== Article ==
National Poetry Month, day 4: Christine Turner Curtis

An odd road to this one: my last two years of college, I lived in a rented house with a roommate, and thus I was off the campus meal plan as well. This meant cooking. As a college student with little income (OK, let’s be honest, outside of what my parents were graciously willing to send me despite my frankly not-especially-good habits of showing gratitude for it, no income), “cooking” generally meant things like Kraft Mac-and-Cheese, Ramen noodles, PB&J or bologna sandwiches, and the like. But I did start learning to do more actual cooking during those years, with a big way of learning my way about a kitchen coming from Jeff Smith, the “Frugal Gourmet”, who at the time was still a big name. I bought a number of his cookbooks and I enjoyed watching his shows, which just happened for one year to run in the afternoons in Iowa during a period when I had no classes.

(I know, I know, all about what happened to Smith’s career, and I’m not relitigating any of that in this space. It’s not the point.)
===
== Supplied data ==
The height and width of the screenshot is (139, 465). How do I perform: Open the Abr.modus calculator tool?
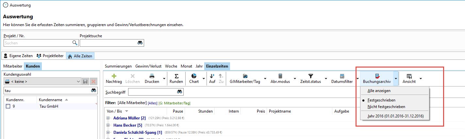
===
» Set task
Quote the National Poetry Month post in full, word for word.

» Written solution
National Poetry Month, day 4: Christine Turner Curtis

An odd road to this one: my last two years of college, I lived in a rented house with a roommate, and thus I was off the campus meal plan as well. This meant cooking. As a college student with little income (OK, let’s be honest, outside of what my parents were graciously willing to send me despite my frankly not-especially-good habits of showing gratitude for it, no income), “cooking” generally meant things like Kraft Mac-and-Cheese, Ramen noodles, PB&J or bologna sandwiches, and the like. But I did start learning to do more actual cooking during those years, with a big way of learning my way about a kitchen coming from Jeff Smith, the “Frugal Gourmet”, who at the time was still a big name. I bought a number of his cookbooks and I enjoyed watching his shows, which just happened for one year to run in the afternoons in Iowa during a period when I had no classes.

(I know, I know, all about what happened to Smith’s career, and I’m not relitigating any of that in this space. It’s not the point.)